_Exercise directions_
Output each entry exactly as written.

Stored items from a collection:
***
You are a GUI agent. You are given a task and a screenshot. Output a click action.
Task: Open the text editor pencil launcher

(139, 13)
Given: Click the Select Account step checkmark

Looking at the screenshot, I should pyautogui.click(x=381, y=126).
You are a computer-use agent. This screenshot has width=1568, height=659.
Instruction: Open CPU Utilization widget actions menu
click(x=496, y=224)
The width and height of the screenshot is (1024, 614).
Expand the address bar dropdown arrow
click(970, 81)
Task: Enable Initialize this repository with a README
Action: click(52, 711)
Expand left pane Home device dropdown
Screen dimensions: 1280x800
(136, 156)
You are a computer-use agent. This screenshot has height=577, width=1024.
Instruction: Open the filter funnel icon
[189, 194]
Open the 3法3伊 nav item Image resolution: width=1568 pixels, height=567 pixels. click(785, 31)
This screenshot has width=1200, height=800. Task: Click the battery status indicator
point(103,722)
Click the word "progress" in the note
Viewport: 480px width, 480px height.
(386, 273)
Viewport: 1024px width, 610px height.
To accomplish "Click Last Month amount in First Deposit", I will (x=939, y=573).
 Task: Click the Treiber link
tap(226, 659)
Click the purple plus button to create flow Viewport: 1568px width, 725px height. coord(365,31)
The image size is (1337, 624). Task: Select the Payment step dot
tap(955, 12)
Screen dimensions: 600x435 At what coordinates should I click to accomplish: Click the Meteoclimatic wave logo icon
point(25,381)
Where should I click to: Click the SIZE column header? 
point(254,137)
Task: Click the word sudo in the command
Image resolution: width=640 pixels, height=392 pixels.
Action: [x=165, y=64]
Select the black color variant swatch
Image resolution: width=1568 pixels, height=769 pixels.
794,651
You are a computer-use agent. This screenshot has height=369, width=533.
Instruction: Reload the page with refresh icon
***
_Exercise solution_
You are a GUI agent. You are given a task and a screenshot. Output a click action.
Task: Open the text editor pencil launcher

(139, 13)
Given: Click the Select Account step checkmark

Looking at the screenshot, I should pyautogui.click(x=381, y=126).
You are a computer-use agent. This screenshot has width=1568, height=659.
Instruction: Open CPU Utilization widget actions menu
click(x=496, y=224)
The width and height of the screenshot is (1024, 614).
Expand the address bar dropdown arrow
click(970, 81)
Task: Enable Initialize this repository with a README
Action: click(52, 711)
Expand left pane Home device dropdown
Screen dimensions: 1280x800
(136, 156)
You are a computer-use agent. This screenshot has height=577, width=1024.
Instruction: Open the filter funnel icon
[189, 194]
Open the 3法3伊 nav item Image resolution: width=1568 pixels, height=567 pixels. click(785, 31)
This screenshot has width=1200, height=800. Task: Click the battery status indicator
point(103,722)
Click the word "progress" in the note
Viewport: 480px width, 480px height.
(386, 273)
Viewport: 1024px width, 610px height.
To accomplish "Click Last Month amount in First Deposit", I will (x=939, y=573).
 Task: Click the Treiber link
tap(226, 659)
Click the purple plus button to create flow Viewport: 1568px width, 725px height. coord(365,31)
The image size is (1337, 624). Task: Select the Payment step dot
tap(955, 12)
Screen dimensions: 600x435 At what coordinates should I click to accomplish: Click the Meteoclimatic wave logo icon
point(25,381)
Where should I click to: Click the SIZE column header? 
point(254,137)
Task: Click the word sudo in the command
Image resolution: width=640 pixels, height=392 pixels.
Action: [x=165, y=64]
Select the black color variant swatch
Image resolution: width=1568 pixels, height=769 pixels.
794,651
You are a computer-use agent. This screenshot has height=369, width=533.
Instruction: Reload the page with refresh icon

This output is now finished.